Tour d’horizon des méthodes mises en œuvre dans nos vignes
Ici, lutter ne veut pas dire éradiquer. Les vignerons du Pallet se démènent avec les moyens du bord, et ceux de la science. Mais on garde tous à l’esprit une vérité : aucun traitement miracle n’existe, la gestion passe par la prévention, la vigilance et un lot d’attentions au quotidien.
1. La taille, acte fondateur
- Respecter la circulation de sève : On taille « à contre-cœur », en évitant les grosses coupes, en limitant les plaies, en gardant des bras bien alimentés. Une bonne taille de Guyot ou de Gobelet, ça se joue à l’œil comme à l’oreille. Les plaies de taille larges sont autant de portes d’entrée pour les champignons (pathogènes) qui causent l’esca ou l’eutypiose.
- Éviter la taille par temps humide : On préfère attendre que la vigne soit sèche. C’est fastidieux mais chaque goutte d’eau est un taxi à spores.
- Laisser une « zone de pourriture » : On apprend à sacrifier un peu de bois mort pour conserver le trajet de la sève sur le jeune bois.
Selon l’IFV, une taille « respectueuse » peut réduire de 60% la progression des maladies du bois. Depuis la disparition de certains produits chimiques (arsenite de sodium interdit en 2001), c’est devenu notre meilleure arme.
2. Éliminer, brûler, assainir
- Ébourgeonnage et élimination des bois morts : Tout bois suspect de nécrose est sectionné, sorti du rang, puis brûlé loin de la parcelle – pas question de laisser dormir l’ennemi sur place.
- Sécateurs désinfectés : En changeant de rang, on nettoie nos outils (alcool ou eau de javel diluée) pour éviter de propager le champignon d’un pied à l’autre.
Un petit chiffre marquant : un sécateur non désinfecté peut multiplier par deux la contamination lors d’une journée de taille (source : INRAE).
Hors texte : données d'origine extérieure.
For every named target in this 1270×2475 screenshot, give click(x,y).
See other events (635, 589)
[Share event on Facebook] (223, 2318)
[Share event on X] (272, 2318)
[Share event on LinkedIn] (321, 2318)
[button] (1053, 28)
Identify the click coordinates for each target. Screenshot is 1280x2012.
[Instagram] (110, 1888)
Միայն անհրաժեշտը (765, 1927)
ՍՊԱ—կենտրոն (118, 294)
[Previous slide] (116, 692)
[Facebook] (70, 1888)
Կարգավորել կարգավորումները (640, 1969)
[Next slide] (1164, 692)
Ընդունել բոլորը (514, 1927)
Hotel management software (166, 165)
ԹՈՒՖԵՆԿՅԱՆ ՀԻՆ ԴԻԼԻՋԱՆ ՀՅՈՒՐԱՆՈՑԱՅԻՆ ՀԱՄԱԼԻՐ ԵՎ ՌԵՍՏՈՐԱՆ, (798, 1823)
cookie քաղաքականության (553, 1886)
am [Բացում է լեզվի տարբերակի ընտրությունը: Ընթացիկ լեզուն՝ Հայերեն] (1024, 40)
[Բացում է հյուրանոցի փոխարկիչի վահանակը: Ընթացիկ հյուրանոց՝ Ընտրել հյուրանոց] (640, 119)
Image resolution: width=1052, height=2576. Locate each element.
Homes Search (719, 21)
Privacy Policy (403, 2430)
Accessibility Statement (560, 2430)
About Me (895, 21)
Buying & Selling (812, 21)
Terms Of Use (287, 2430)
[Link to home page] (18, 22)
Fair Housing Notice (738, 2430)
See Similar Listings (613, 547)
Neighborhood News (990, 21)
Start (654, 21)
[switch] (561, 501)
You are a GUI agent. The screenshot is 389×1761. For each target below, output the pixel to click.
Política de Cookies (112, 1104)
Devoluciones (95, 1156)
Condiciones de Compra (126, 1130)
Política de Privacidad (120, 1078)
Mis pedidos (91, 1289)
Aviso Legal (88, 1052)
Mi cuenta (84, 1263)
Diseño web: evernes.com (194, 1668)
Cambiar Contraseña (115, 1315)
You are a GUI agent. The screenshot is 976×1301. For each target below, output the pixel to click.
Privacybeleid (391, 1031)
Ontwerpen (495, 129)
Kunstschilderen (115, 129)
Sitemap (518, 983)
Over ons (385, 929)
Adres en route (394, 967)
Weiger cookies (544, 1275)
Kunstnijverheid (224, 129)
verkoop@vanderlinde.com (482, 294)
3. Curetage et chirurgie de précision
Pour les vieux ceps touchés mais encore vaillants, on sort le « couteau à bois » et on pratique le curetage. Il s’agit d’éliminer à la main les tissus morts, de « gratter » l’esca, pour tenter de sauver le pied. Parfois ça marche, parfois non, mais, chaque cep arraché c’est une tranche de mémoire qui disparaît. Le Muscadet aime les vieilles vignes, alors on soigne et on s’acharne.
Les chiffres varient : jusqu’à 25% de ceps « sauvés » par le curetage sur certains terroirs du Muscadet (Vitisphere, 2020). Ce n’est pas négligeable.
4. Plantes, biocontrôle et alternatives
- Solutions fongiques et Trichoderma : Depuis quelques années fleurissent des essais avec l’application de souches de Trichoderma, des champignons « amis » appliqués sur les plaies de taille pour occuper la place avant les pathogènes. Effets variables selon les campagnes (30 à 50% d'efficacité selon Institut français de la vigne et du vin, 2021).
- Pâtes à cicatriser : Utilisées sur les plus grosses plaies de taille. Pas de miracle, mais ça aide à protéger le pied les premières années.
- Plantes associées : Certains ont tenté le trèfle ou la moutarde en couvre-sol – retour encore timide mais perte de vigueur du champignon dans les zones enherbées, selon quelques observations locales.
5. Le renouvellement des parcelles : un coup au cœur et au porte-monnaie
- Arracher, replanter, attendre : Après 50 ans, certaines vignes sont plus dures à sauver. Arracher, c’est un crève-cœur, mais repartir sur du propre parfois inévitable.
- Greffes et sélection clonale : On choisit aujourd’hui mieux les porte-greffes et les bois, en favorisant les souches moins sensibles, là aussi grâce à la recherche collective.
Remplacer un hectare se chiffre autour de 18 000 à 22 000 € aujourd’hui, sans parler des années de récolte perdues (FranceAgriMer, 2023). Mussarder sur la taille et la prévention prend tout son sens.